◆ WHAT THE EXERCISE ASKS
Lines with "will" in them are to be located in the listing below and copied.

◆ RECORDS FOR THIS EXERCISE
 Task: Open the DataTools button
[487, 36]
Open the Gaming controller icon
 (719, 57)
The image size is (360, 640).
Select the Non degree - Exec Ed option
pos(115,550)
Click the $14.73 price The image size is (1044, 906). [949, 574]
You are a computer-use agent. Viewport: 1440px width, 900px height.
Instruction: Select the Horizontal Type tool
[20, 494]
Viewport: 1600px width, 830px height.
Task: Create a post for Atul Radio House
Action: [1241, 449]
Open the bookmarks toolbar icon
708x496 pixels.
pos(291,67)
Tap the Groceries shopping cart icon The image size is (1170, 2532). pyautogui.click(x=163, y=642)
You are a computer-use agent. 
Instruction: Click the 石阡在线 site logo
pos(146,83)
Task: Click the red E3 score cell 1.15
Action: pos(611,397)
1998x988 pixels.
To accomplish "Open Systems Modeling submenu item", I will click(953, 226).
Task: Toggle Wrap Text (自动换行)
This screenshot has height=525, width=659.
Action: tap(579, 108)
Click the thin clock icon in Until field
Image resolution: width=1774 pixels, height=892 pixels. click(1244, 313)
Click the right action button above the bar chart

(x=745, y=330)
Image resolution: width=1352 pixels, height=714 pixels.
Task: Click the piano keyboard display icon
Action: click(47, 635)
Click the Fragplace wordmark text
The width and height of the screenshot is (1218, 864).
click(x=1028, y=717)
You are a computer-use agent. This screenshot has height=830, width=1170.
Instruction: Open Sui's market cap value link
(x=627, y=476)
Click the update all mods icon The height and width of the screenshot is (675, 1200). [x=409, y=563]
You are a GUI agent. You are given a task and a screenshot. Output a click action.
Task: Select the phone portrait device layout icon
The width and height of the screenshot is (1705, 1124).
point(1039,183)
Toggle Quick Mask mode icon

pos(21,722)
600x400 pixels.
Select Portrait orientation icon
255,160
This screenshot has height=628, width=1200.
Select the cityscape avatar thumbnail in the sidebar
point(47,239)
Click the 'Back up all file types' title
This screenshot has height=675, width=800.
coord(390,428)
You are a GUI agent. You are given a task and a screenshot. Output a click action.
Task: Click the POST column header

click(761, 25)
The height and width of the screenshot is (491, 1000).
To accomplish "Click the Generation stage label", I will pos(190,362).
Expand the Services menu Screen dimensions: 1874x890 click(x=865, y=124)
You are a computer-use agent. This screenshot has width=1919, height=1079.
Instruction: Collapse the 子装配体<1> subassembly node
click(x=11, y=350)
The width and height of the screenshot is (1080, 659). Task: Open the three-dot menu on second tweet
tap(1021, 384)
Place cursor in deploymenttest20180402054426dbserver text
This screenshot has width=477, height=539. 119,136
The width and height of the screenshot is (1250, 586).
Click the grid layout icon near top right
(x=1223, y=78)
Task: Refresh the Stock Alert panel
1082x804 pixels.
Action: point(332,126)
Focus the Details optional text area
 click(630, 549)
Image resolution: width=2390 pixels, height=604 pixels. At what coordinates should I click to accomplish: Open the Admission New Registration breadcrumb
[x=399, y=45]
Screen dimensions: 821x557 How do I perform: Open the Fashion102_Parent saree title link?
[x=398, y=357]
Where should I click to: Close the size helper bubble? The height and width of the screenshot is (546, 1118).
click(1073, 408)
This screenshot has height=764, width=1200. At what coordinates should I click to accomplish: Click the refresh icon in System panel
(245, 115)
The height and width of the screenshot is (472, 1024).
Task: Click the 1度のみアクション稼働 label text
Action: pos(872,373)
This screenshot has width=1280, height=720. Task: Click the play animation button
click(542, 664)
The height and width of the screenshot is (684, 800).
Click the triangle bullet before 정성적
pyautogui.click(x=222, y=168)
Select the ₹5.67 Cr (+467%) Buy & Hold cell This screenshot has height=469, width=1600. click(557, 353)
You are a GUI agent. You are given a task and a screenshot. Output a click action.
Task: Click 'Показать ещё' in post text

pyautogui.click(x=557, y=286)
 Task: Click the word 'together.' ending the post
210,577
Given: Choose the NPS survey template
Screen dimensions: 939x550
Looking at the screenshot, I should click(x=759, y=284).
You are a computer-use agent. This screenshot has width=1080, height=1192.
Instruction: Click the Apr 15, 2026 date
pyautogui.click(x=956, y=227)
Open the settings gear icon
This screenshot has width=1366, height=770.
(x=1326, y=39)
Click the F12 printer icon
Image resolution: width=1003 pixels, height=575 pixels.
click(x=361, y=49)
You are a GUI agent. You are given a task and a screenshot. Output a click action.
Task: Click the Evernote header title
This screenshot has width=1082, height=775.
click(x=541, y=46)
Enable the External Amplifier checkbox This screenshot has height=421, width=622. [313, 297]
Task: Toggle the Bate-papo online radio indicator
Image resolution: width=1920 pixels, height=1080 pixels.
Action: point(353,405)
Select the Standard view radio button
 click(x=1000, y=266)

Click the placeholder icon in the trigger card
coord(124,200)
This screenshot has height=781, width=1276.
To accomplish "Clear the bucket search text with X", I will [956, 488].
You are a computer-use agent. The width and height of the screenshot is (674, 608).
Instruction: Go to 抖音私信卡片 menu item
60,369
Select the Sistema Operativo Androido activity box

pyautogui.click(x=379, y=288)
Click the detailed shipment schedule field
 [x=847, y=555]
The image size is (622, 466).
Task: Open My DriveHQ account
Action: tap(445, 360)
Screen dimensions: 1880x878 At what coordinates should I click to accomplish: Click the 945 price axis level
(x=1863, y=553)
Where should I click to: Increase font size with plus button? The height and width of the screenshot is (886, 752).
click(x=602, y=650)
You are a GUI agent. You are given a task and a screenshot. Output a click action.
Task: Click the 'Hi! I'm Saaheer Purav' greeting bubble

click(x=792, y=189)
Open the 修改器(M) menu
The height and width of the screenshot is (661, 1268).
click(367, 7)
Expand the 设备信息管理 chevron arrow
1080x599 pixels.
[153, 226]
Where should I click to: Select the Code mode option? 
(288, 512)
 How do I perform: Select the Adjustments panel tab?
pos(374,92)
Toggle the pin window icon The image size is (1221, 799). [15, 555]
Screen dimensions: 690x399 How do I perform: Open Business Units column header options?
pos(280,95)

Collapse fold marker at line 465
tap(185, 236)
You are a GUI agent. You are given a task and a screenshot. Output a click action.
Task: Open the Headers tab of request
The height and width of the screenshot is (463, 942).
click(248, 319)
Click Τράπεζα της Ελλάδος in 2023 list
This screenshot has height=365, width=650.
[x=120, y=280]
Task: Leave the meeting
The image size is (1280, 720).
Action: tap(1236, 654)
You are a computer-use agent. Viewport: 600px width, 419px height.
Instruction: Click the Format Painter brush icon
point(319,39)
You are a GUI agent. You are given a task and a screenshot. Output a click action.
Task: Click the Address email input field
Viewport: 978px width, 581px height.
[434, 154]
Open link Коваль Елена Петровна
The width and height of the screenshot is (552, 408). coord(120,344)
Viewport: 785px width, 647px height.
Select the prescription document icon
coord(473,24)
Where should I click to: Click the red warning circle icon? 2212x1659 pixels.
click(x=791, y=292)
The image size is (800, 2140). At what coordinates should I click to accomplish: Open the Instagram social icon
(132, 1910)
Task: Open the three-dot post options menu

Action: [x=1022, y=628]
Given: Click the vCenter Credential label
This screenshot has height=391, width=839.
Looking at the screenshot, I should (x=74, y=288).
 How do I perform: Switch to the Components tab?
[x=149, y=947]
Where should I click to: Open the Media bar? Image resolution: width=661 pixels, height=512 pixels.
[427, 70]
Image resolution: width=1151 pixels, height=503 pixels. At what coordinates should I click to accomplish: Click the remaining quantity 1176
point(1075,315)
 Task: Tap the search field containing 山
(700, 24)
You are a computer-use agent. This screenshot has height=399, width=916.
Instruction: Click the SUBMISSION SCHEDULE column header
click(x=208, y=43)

◆ TASK ANSWER
To accomplish "Open Systems Modeling submenu item", I will click(953, 226).
To accomplish "Click the Generation stage label", I will pos(190,362).
To accomplish "Clear the bucket search text with X", I will [956, 488].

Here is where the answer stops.